Rewrite the records below, replacing each "computer-use agent" with "screen agent" and leaving everything else unchanged.

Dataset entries
· · · ·

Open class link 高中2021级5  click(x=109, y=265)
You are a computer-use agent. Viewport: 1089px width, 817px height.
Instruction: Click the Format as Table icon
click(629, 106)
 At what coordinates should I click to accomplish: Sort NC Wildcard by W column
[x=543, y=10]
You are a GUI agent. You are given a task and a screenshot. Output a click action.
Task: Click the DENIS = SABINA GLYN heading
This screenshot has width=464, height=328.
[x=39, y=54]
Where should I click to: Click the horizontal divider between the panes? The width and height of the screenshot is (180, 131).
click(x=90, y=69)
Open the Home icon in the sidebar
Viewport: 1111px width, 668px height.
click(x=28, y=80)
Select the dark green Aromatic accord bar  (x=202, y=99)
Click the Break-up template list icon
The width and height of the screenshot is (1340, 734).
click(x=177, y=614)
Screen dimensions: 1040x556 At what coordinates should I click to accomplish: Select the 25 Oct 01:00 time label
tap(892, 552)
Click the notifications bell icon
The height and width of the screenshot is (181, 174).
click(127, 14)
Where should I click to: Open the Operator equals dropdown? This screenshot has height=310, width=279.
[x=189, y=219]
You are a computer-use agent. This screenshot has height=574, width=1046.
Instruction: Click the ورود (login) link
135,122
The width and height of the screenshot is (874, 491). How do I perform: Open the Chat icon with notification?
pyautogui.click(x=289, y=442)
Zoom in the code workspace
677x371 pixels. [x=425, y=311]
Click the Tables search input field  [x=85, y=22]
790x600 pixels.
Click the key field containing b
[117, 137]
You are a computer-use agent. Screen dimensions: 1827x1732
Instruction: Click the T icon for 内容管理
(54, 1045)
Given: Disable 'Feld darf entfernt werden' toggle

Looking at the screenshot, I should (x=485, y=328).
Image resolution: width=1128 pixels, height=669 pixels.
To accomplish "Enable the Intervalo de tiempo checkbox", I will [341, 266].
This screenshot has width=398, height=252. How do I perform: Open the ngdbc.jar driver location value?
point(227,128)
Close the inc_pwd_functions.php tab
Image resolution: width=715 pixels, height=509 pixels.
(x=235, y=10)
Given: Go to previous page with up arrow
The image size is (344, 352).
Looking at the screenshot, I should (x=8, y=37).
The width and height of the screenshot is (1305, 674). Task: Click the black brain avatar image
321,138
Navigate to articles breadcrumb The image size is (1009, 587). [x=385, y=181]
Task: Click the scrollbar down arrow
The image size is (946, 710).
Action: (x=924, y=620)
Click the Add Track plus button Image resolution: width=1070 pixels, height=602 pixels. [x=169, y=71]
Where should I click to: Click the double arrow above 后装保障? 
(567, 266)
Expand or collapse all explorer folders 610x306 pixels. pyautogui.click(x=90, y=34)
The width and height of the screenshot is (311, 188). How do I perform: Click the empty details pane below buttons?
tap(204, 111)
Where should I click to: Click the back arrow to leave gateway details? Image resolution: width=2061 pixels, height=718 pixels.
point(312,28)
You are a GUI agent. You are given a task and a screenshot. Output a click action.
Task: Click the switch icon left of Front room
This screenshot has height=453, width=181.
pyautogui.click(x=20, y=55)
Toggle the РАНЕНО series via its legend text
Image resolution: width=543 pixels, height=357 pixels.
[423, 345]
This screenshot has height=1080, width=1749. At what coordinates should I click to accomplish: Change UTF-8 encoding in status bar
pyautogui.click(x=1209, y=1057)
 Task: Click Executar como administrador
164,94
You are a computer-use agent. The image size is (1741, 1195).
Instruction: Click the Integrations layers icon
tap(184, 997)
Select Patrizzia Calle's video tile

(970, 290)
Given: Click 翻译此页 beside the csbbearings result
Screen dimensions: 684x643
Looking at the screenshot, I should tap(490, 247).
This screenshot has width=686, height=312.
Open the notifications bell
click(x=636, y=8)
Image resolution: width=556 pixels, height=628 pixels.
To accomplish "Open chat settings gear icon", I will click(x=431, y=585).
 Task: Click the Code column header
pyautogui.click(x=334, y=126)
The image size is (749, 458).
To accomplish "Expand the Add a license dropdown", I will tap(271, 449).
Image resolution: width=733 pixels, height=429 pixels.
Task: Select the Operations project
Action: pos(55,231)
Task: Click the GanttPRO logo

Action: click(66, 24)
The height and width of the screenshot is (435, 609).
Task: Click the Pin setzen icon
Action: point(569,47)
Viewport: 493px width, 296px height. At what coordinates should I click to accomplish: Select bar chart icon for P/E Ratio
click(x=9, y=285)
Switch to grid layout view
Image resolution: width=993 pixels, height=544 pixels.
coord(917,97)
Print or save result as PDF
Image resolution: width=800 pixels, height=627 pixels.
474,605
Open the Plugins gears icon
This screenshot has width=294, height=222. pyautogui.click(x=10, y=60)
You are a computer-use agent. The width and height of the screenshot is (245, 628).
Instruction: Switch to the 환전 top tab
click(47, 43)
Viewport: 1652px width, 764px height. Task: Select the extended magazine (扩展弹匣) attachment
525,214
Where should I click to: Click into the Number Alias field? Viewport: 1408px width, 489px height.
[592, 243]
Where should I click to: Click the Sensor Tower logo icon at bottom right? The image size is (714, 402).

· · · ·

**Problem solution**
Open class link 高中2021级5  click(x=109, y=265)
You are a screen agent. Viewport: 1089px width, 817px height.
Instruction: Click the Format as Table icon
click(629, 106)
 At what coordinates should I click to accomplish: Sort NC Wildcard by W column
[x=543, y=10]
You are a GUI agent. You are given a task and a screenshot. Output a click action.
Task: Click the DENIS = SABINA GLYN heading
This screenshot has width=464, height=328.
[x=39, y=54]
Where should I click to: Click the horizontal divider between the panes? The width and height of the screenshot is (180, 131).
click(x=90, y=69)
Open the Home icon in the sidebar
Viewport: 1111px width, 668px height.
click(x=28, y=80)
Select the dark green Aromatic accord bar  (x=202, y=99)
Click the Break-up template list icon
The width and height of the screenshot is (1340, 734).
click(x=177, y=614)
Screen dimensions: 1040x556 At what coordinates should I click to accomplish: Select the 25 Oct 01:00 time label
tap(892, 552)
Click the notifications bell icon
The height and width of the screenshot is (181, 174).
click(127, 14)
Where should I click to: Open the Operator equals dropdown? This screenshot has height=310, width=279.
[x=189, y=219]
You are a screen agent. This screenshot has height=574, width=1046.
Instruction: Click the ورود (login) link
135,122
The width and height of the screenshot is (874, 491). How do I perform: Open the Chat icon with notification?
pyautogui.click(x=289, y=442)
Zoom in the code workspace
677x371 pixels. [x=425, y=311]
Click the Tables search input field  [x=85, y=22]
790x600 pixels.
Click the key field containing b
[117, 137]
You are a screen agent. Screen dimensions: 1827x1732
Instruction: Click the T icon for 内容管理
(54, 1045)
Given: Disable 'Feld darf entfernt werden' toggle

Looking at the screenshot, I should (x=485, y=328).
Image resolution: width=1128 pixels, height=669 pixels.
To accomplish "Enable the Intervalo de tiempo checkbox", I will [341, 266].
This screenshot has width=398, height=252. How do I perform: Open the ngdbc.jar driver location value?
point(227,128)
Close the inc_pwd_functions.php tab
Image resolution: width=715 pixels, height=509 pixels.
(x=235, y=10)
Given: Go to previous page with up arrow
The image size is (344, 352).
Looking at the screenshot, I should (x=8, y=37).
The width and height of the screenshot is (1305, 674). Task: Click the black brain avatar image
321,138
Navigate to articles breadcrumb The image size is (1009, 587). [x=385, y=181]
Task: Click the scrollbar down arrow
The image size is (946, 710).
Action: (x=924, y=620)
Click the Add Track plus button Image resolution: width=1070 pixels, height=602 pixels. [x=169, y=71]
Where should I click to: Click the double arrow above 后装保障? 
(567, 266)
Expand or collapse all explorer folders 610x306 pixels. pyautogui.click(x=90, y=34)
The width and height of the screenshot is (311, 188). How do I perform: Click the empty details pane below buttons?
tap(204, 111)
Where should I click to: Click the back arrow to leave gateway details? Image resolution: width=2061 pixels, height=718 pixels.
point(312,28)
You are a GUI agent. You are given a task and a screenshot. Output a click action.
Task: Click the switch icon left of Front room
This screenshot has height=453, width=181.
pyautogui.click(x=20, y=55)
Toggle the РАНЕНО series via its legend text
Image resolution: width=543 pixels, height=357 pixels.
[423, 345]
This screenshot has height=1080, width=1749. At what coordinates should I click to accomplish: Change UTF-8 encoding in status bar
pyautogui.click(x=1209, y=1057)
 Task: Click Executar como administrador
164,94
You are a screen agent. The image size is (1741, 1195).
Instruction: Click the Integrations layers icon
tap(184, 997)
Select Patrizzia Calle's video tile

(970, 290)
Given: Click 翻译此页 beside the csbbearings result
Screen dimensions: 684x643
Looking at the screenshot, I should tap(490, 247).
This screenshot has width=686, height=312.
Open the notifications bell
click(x=636, y=8)
Image resolution: width=556 pixels, height=628 pixels.
To accomplish "Open chat settings gear icon", I will click(x=431, y=585).
 Task: Click the Code column header
pyautogui.click(x=334, y=126)
The image size is (749, 458).
To accomplish "Expand the Add a license dropdown", I will tap(271, 449).
Image resolution: width=733 pixels, height=429 pixels.
Task: Select the Operations project
Action: pos(55,231)
Task: Click the GanttPRO logo

Action: click(66, 24)
The height and width of the screenshot is (435, 609).
Task: Click the Pin setzen icon
Action: point(569,47)
Viewport: 493px width, 296px height. At what coordinates should I click to accomplish: Select bar chart icon for P/E Ratio
click(x=9, y=285)
Switch to grid layout view
Image resolution: width=993 pixels, height=544 pixels.
coord(917,97)
Print or save result as PDF
Image resolution: width=800 pixels, height=627 pixels.
474,605
Open the Plugins gears icon
This screenshot has width=294, height=222. pyautogui.click(x=10, y=60)
You are a screen agent. The width and height of the screenshot is (245, 628).
Instruction: Switch to the 환전 top tab
click(47, 43)
Viewport: 1652px width, 764px height. Task: Select the extended magazine (扩展弹匣) attachment
525,214
Where should I click to: Click into the Number Alias field? Viewport: 1408px width, 489px height.
[592, 243]
Where should I click to: Click the Sensor Tower logo icon at bottom right? The image size is (714, 402).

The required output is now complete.